• [Problem]:
Lines in the listing below that hold "pixel" are the ones to copy.

• [Data records]:

"""

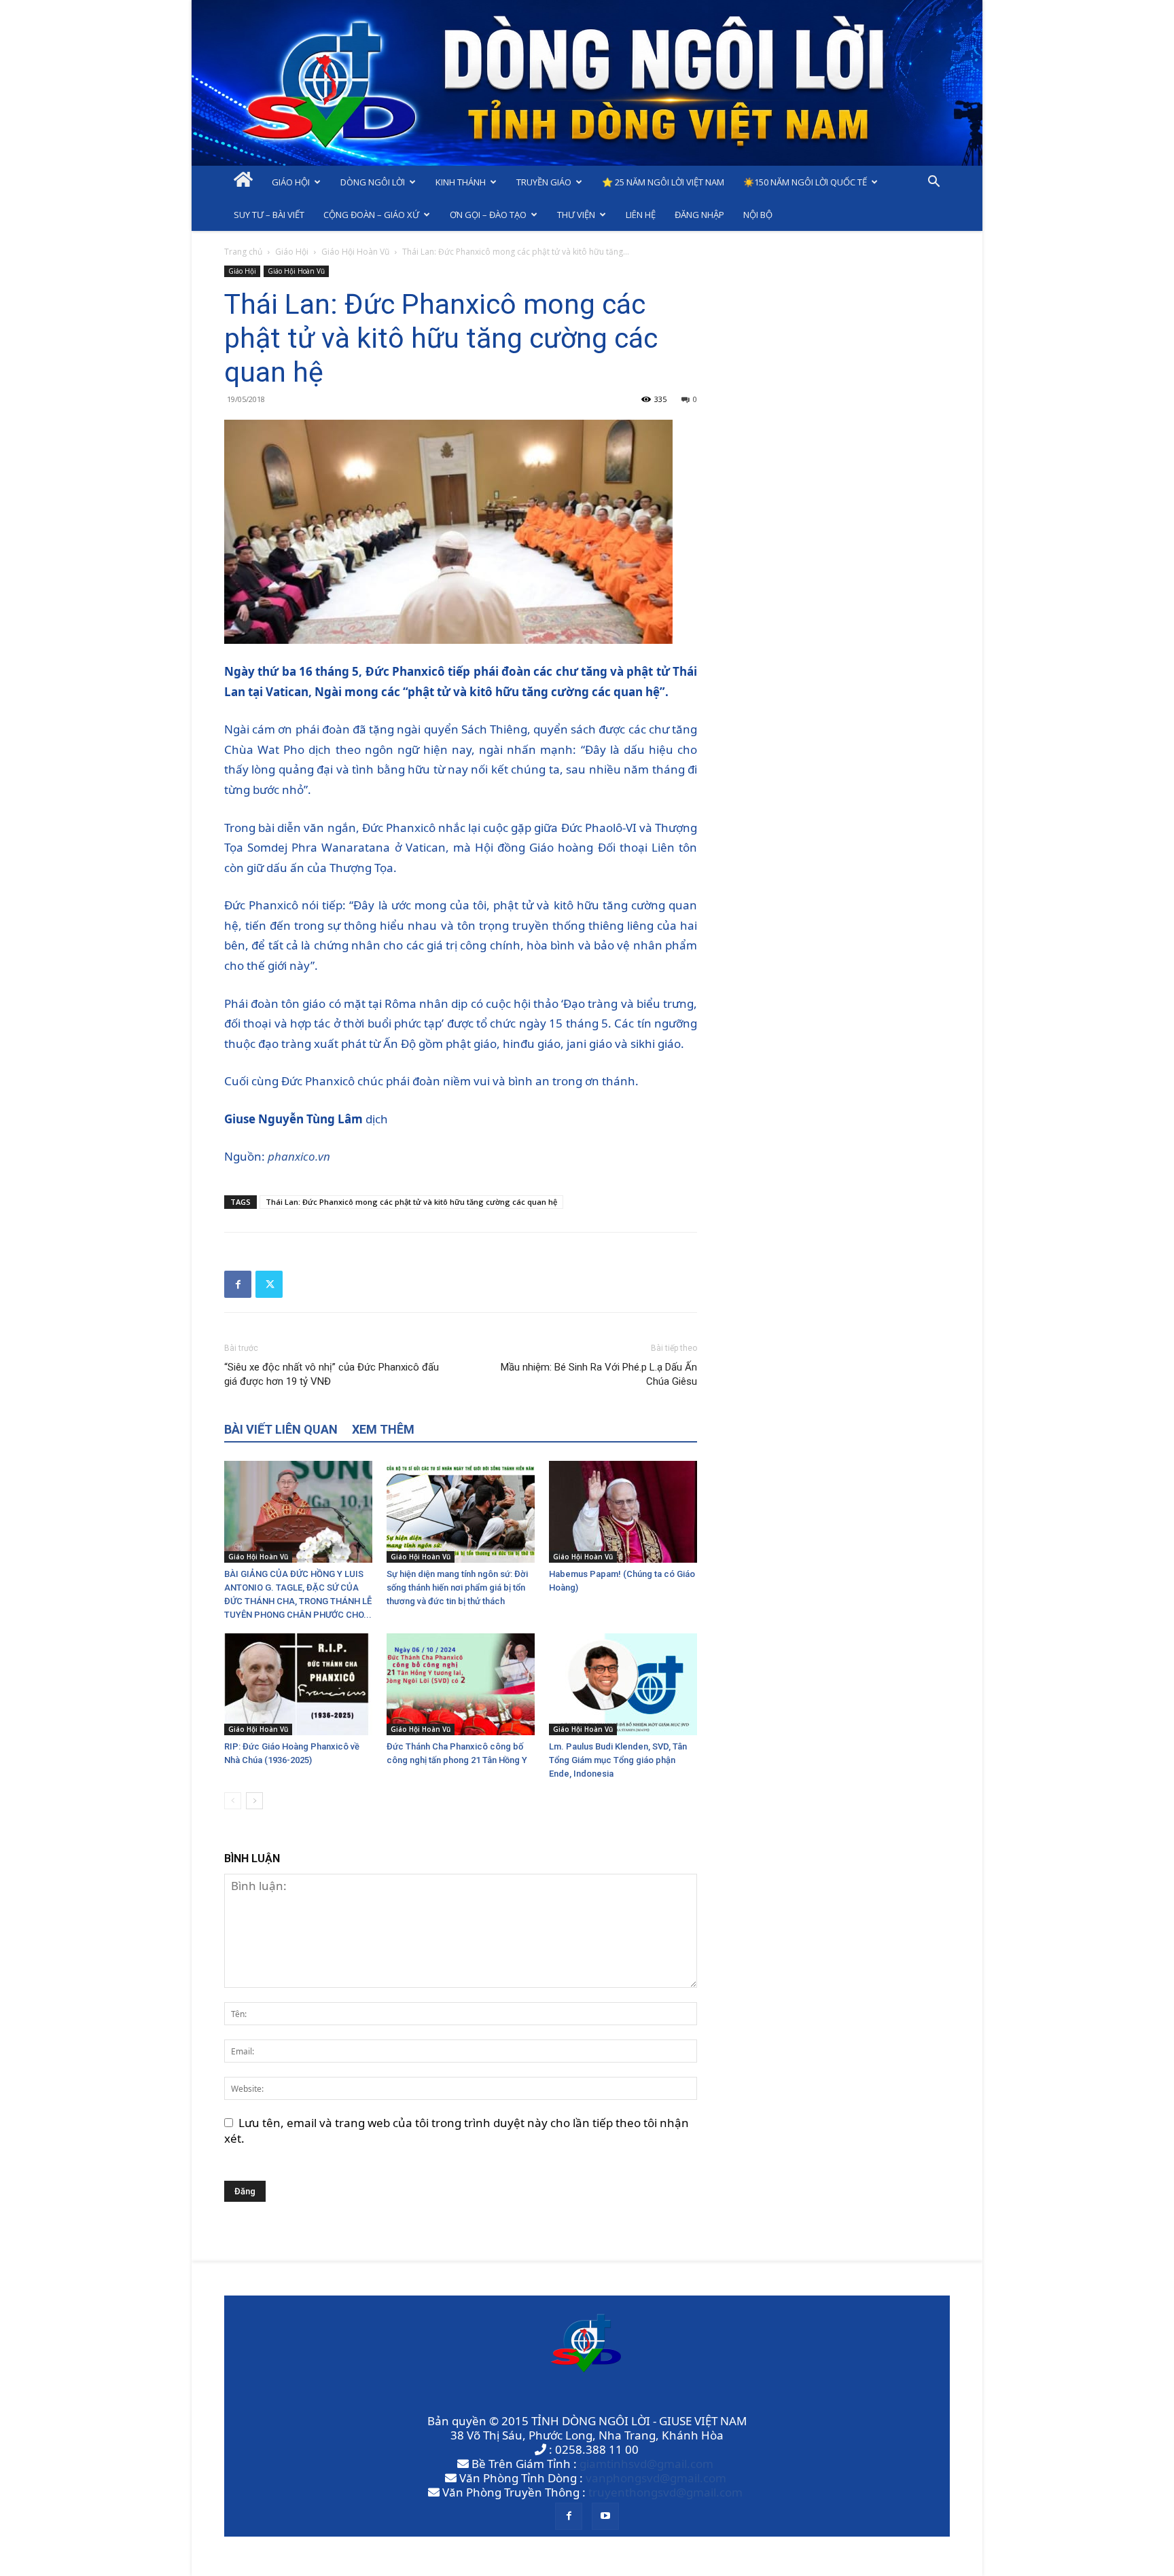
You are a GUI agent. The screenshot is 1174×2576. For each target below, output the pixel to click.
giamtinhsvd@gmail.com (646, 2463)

"""
"""

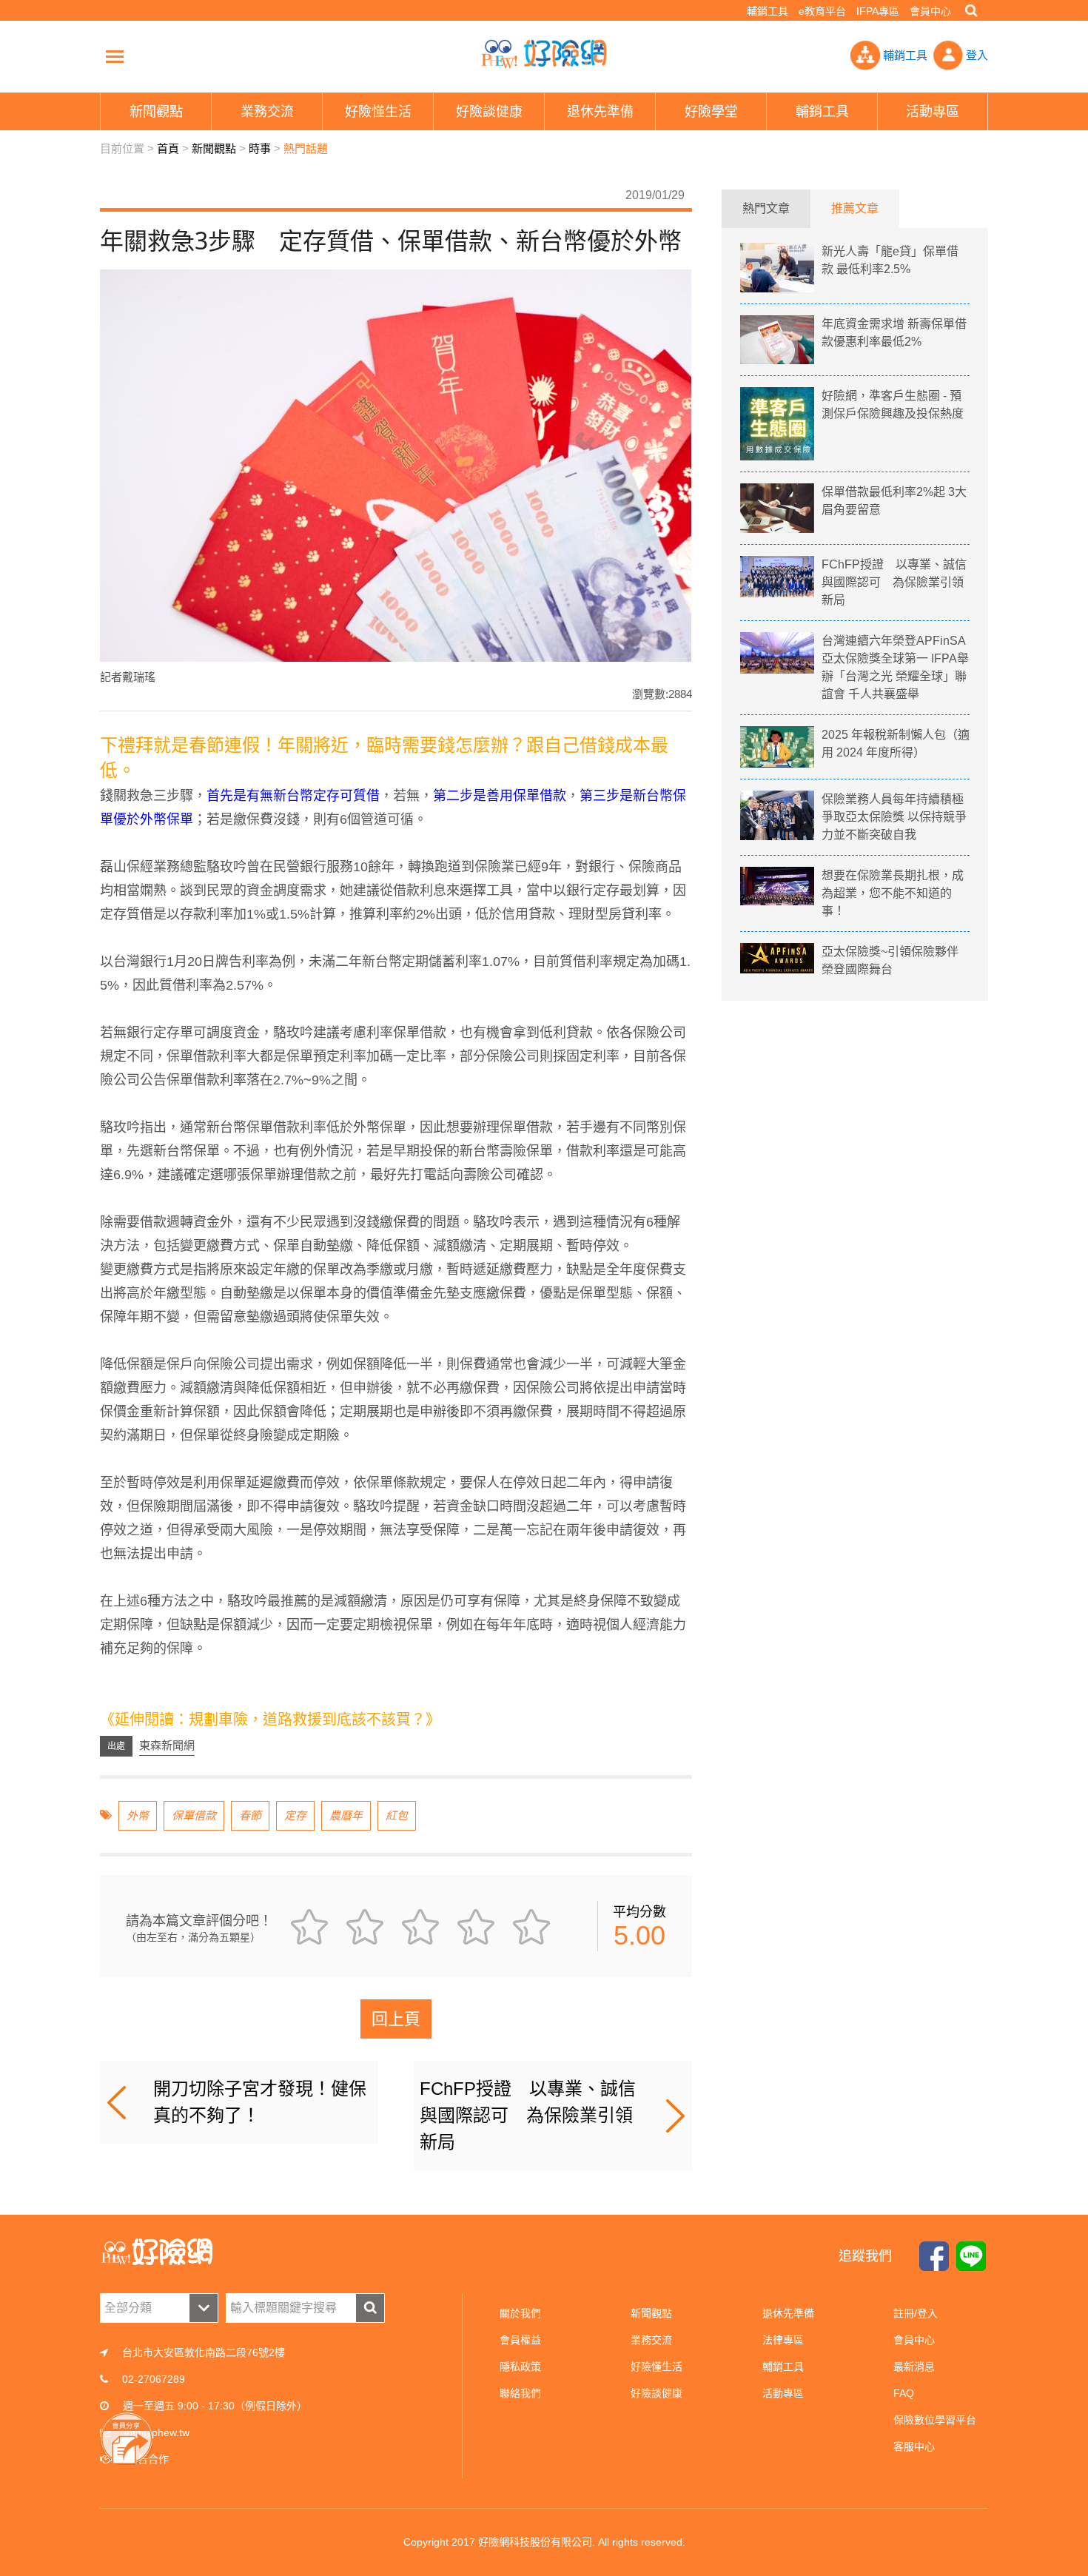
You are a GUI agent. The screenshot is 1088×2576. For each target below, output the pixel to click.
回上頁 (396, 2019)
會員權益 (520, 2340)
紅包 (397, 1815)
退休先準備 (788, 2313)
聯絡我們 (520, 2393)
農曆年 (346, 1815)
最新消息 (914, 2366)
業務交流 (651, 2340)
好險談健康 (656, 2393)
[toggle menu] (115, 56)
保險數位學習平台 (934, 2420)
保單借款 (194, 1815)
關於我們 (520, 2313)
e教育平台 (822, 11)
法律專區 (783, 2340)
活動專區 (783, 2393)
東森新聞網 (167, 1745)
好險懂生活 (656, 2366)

"""
"""

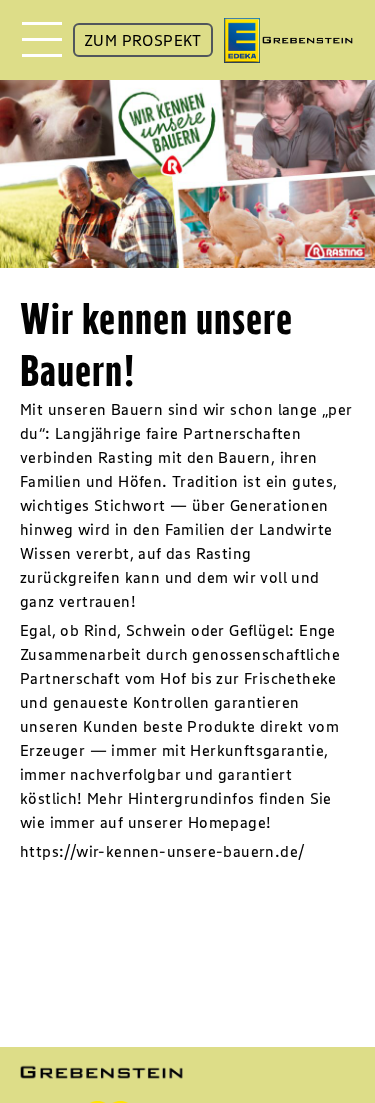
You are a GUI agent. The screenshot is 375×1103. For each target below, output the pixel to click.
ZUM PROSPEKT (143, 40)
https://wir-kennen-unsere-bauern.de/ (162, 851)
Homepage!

"""

• [Response area]:
You are a GUI agent. The screenshot is 1174×2576. For each target below, output the pixel to click.
You are a GUI agent. The screenshot is 1088×2576. For each target below, output the pixel to click.
You are a GUI agent. The screenshot is 375×1103. For each target below, output the pixel to click.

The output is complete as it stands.